> [HOW TO COMPLETE THIS TASK]:
The lines below, from the first through the one containing "Open the help question-mark icon", are to be given again exactly, with pictures left out and nothing added.

> [RECORD EXCERPTS]:

* * * *

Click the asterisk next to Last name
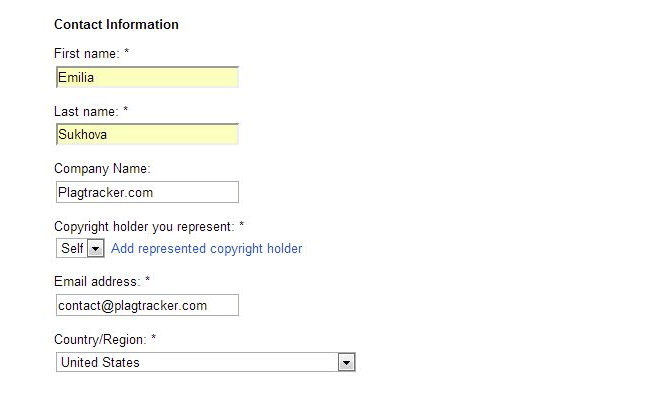 [x=126, y=110]
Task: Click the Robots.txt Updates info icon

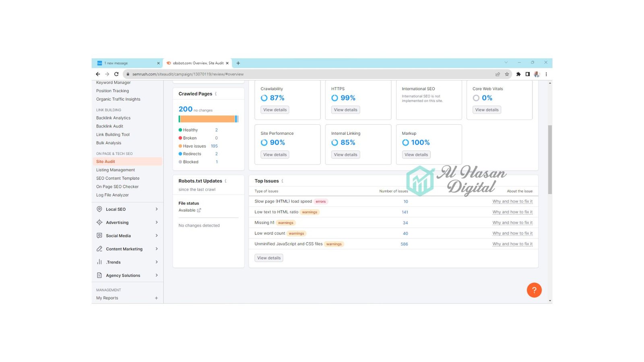Action: [x=225, y=181]
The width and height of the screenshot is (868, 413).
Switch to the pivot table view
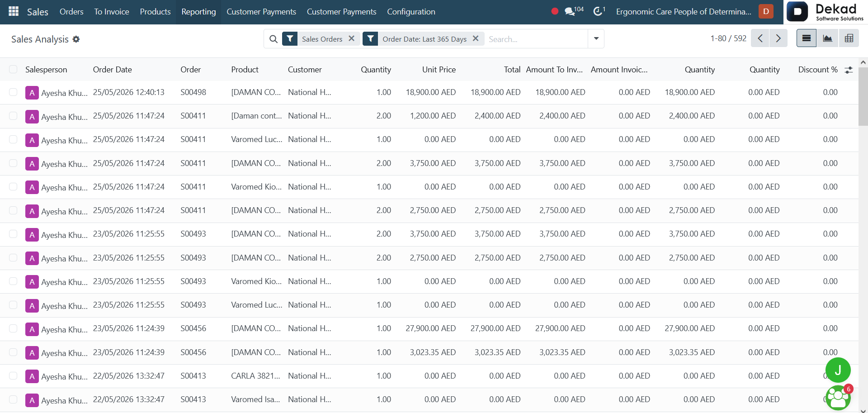pyautogui.click(x=849, y=38)
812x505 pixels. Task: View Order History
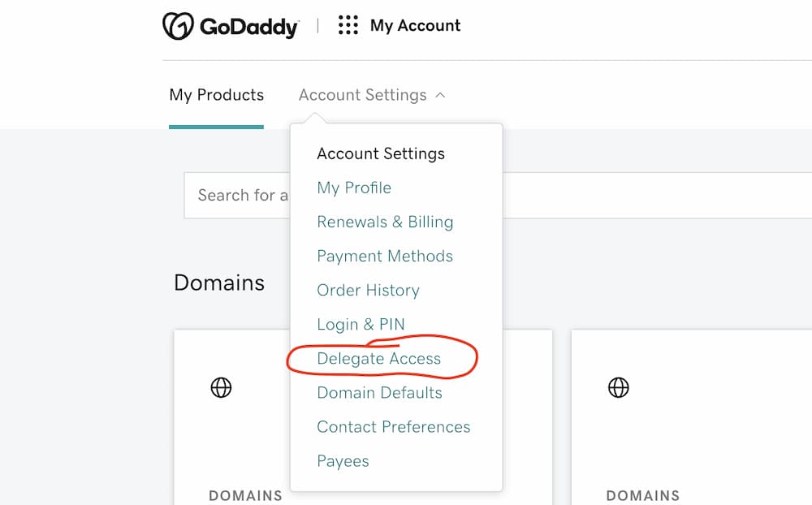pyautogui.click(x=368, y=291)
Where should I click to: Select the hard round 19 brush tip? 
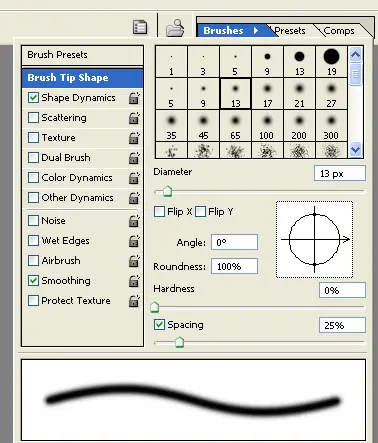(x=331, y=62)
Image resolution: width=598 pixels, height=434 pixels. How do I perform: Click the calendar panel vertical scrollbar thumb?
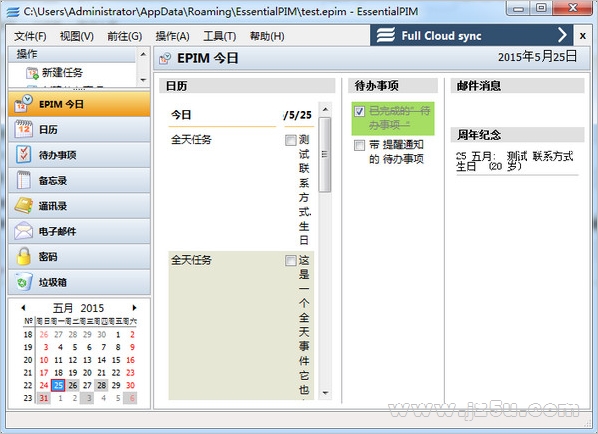tap(325, 155)
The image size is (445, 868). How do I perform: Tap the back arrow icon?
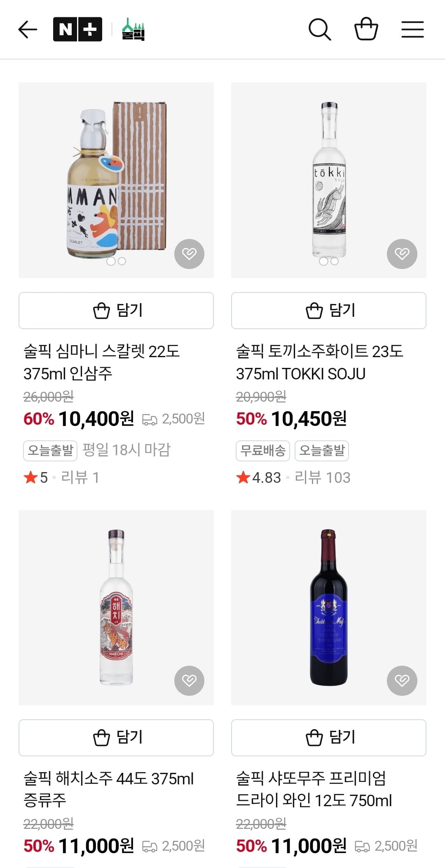click(28, 30)
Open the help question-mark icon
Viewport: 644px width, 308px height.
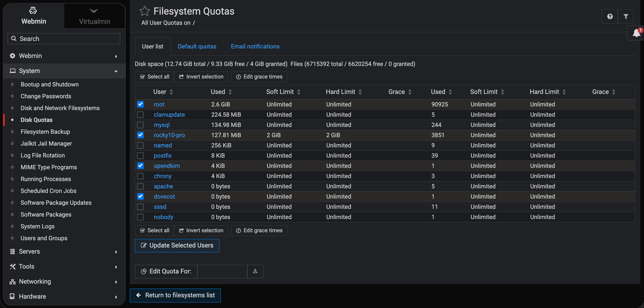(610, 16)
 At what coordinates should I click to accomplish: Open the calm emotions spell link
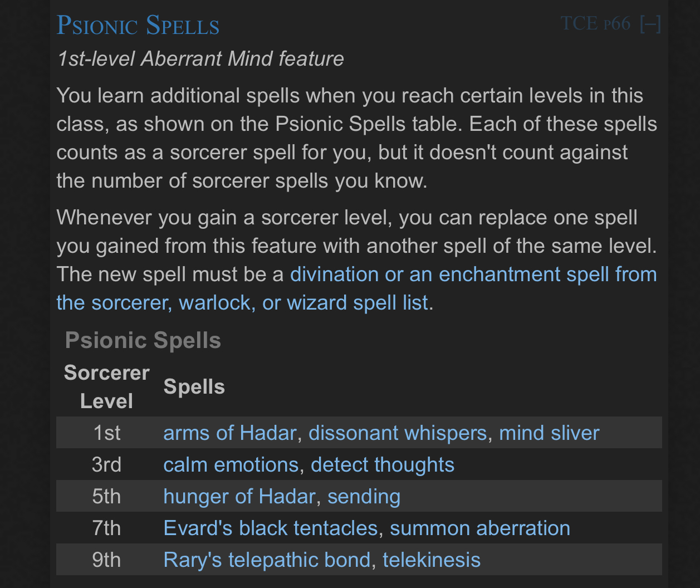click(x=231, y=464)
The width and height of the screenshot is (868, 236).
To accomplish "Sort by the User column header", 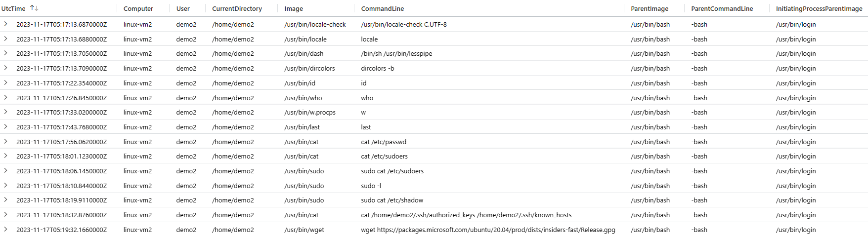I will [x=183, y=9].
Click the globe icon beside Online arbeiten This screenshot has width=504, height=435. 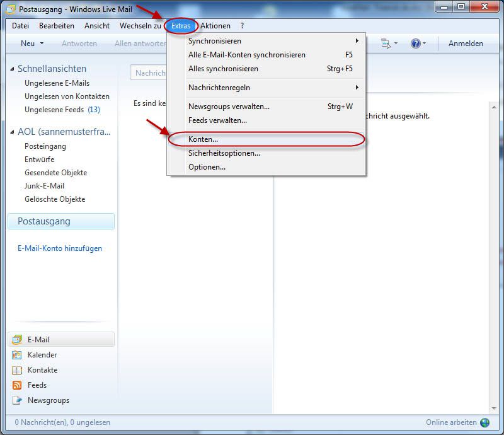click(485, 422)
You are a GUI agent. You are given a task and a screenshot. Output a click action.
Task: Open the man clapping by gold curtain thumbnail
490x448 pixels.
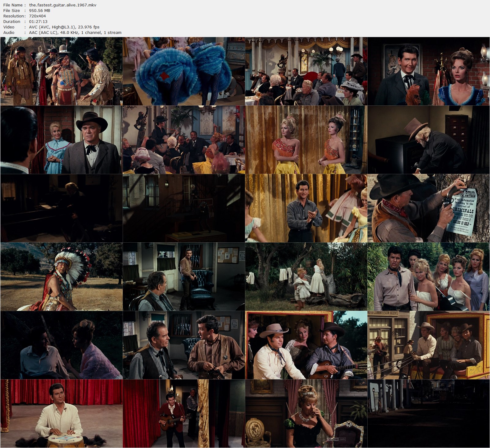tap(306, 208)
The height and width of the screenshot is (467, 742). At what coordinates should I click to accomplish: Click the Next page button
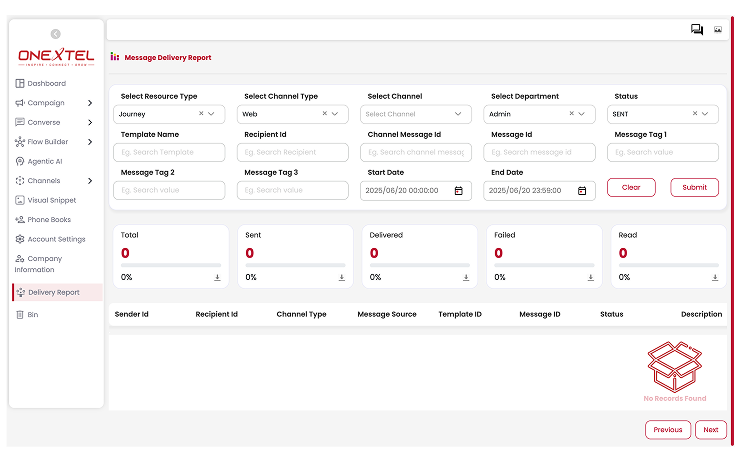(x=710, y=430)
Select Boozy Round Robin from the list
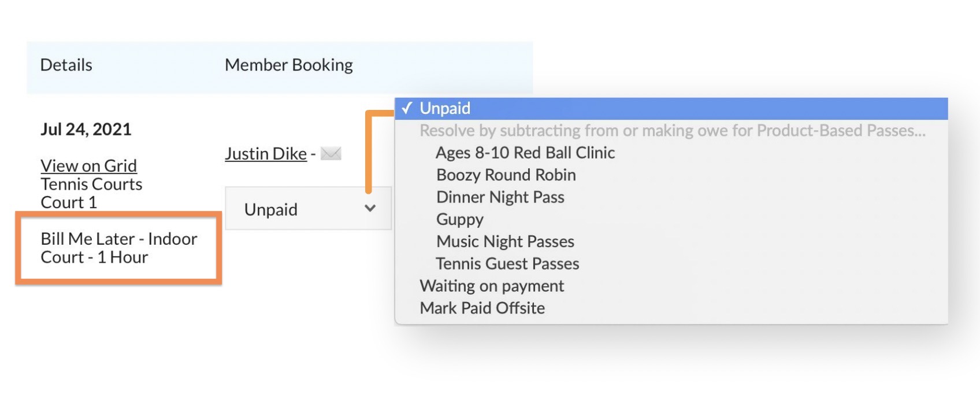 (x=506, y=175)
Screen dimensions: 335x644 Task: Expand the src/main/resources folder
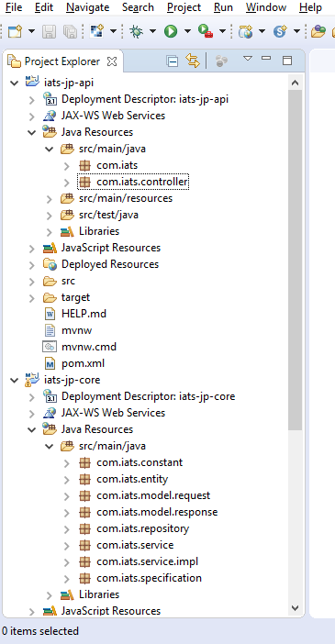coord(50,198)
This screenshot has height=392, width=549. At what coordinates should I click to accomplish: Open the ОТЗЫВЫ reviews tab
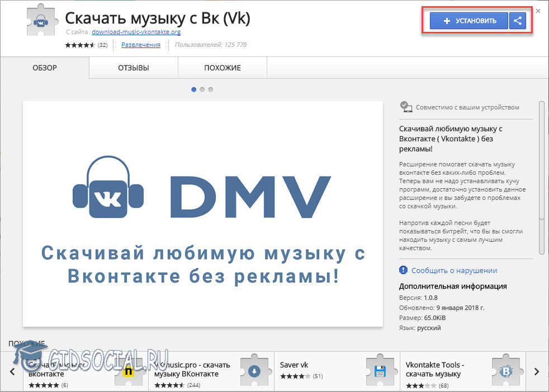tap(133, 68)
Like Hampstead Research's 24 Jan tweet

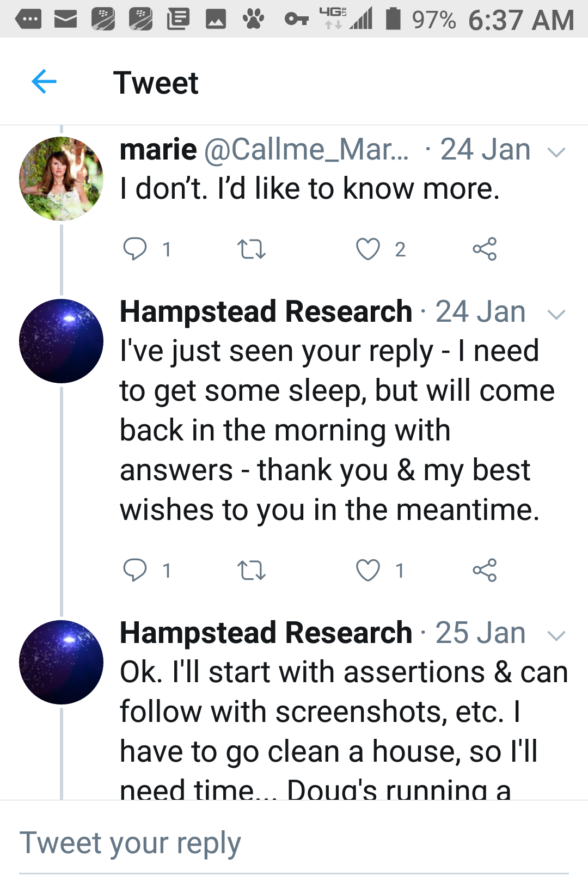pos(368,571)
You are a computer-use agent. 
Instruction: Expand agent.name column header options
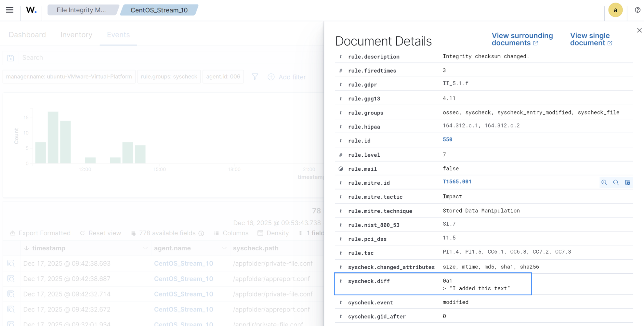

* * * *

> [RESPONSE TO THIS EXERCISE]:
Click the asterisk next to Last name
 [x=126, y=110]
Task: Click the Robots.txt Updates info icon

Action: [x=225, y=181]
The width and height of the screenshot is (868, 413).
Switch to the pivot table view
pyautogui.click(x=849, y=38)
812x505 pixels. Task: View Order History
pyautogui.click(x=368, y=291)
Where should I click to: Select the hard round 19 brush tip? 
(x=331, y=62)
Image resolution: width=598 pixels, height=434 pixels. How do I perform: Click the calendar panel vertical scrollbar thumb?
tap(325, 155)
The image size is (445, 868). How do I perform: Tap the back arrow icon?
click(28, 30)
Open the help question-mark icon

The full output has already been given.